California Senate Republican Leader Bob Huff supports
developing the Monterey Shale. "While everyone is giddy about the on-time
budget just passed, it does not do anything to pay down the state's unfunded
pension and health care system for state employees. If we had the revenues from Monterey Shale we
could pay down that debt and truly build a high class education system to
continue what Governor Brown's father began."
While Brown doesn’t take the doom-and-gloomers all too
seriously, most of the state sees through the fear mongering, too. A recent poll
found that 60% of Californians were in favor of properly regulated hydraulic
fracturing. Only 30% said they prefer a ban. Generally Democrats opposed
fracking while Republicans support it; those on the coast and in the San
Francisco Bay area oppose it while support was highest in the central valley
and in Southern California counties outside of Los Angeles. Support increased
if it could be shown that fracking would reduce energy and gasoline prices. Dan
Schnur, director of USC's Unruh Institute of Politics, states: “It's clear that
a majority of voters is comfortable with the procedure, as long as they believe
appropriate regulation is in place.”
Of the flurry of bills aimed at either explicit or de
facto moratoria on fracking, one did make it out of the Senate after the author
agreed to remove the fracking moratorium provision to get the bill to the
Assembly. SB 4 originally called for comprehensive regulations and a fracking
moratorium until January 1, 2015—by which time the guidelines would be in place.

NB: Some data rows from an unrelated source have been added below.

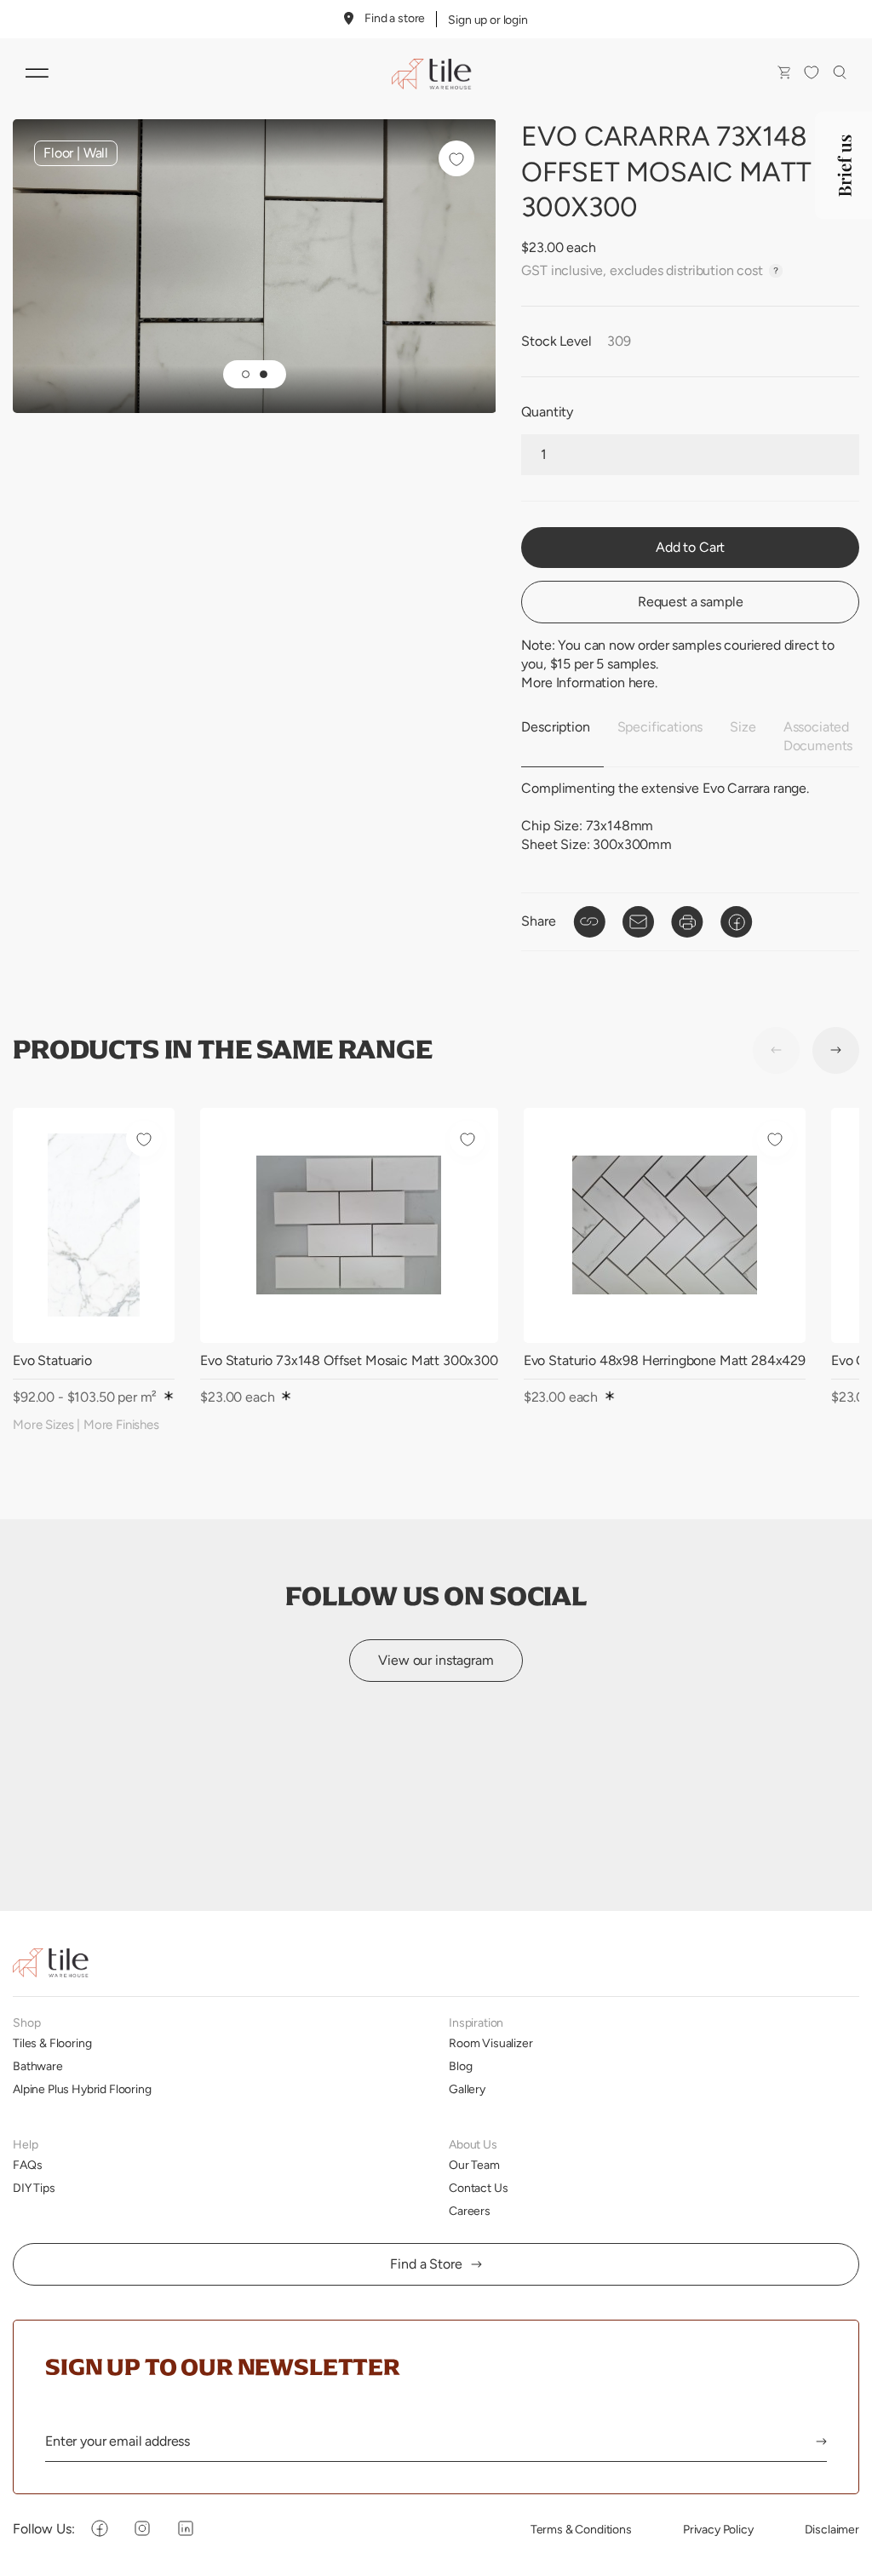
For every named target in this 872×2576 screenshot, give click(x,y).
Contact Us (478, 2187)
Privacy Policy (718, 2529)
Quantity (547, 412)
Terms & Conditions (581, 2529)
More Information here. (589, 682)
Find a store (394, 18)
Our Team (474, 2165)
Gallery (467, 2089)
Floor (58, 153)
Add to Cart (690, 547)
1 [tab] (246, 374)
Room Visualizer (491, 2043)
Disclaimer (832, 2529)
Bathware (38, 2066)
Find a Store (426, 2264)
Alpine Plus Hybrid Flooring (82, 2089)
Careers (469, 2210)
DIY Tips (34, 2187)
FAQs (27, 2165)
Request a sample (690, 602)
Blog (460, 2066)
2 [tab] (263, 374)
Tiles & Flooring (52, 2043)
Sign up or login (487, 19)
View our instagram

The bill’s author, Senator Fran Pavley (D-Agoura Hills)—usually an
environmentalist ally, describes the bill: “This is not a bill to ban, prohibit
or regulate hydraulic fracturing. It’s to provide transparency to the public.”
Investors are now buying up property in the regions
surrounding the Monterey Shale, knowing that development will mean economic
recovery and a need for new housing and services. The gang green is losing to
greenbacks.
Once again, energy could make California great.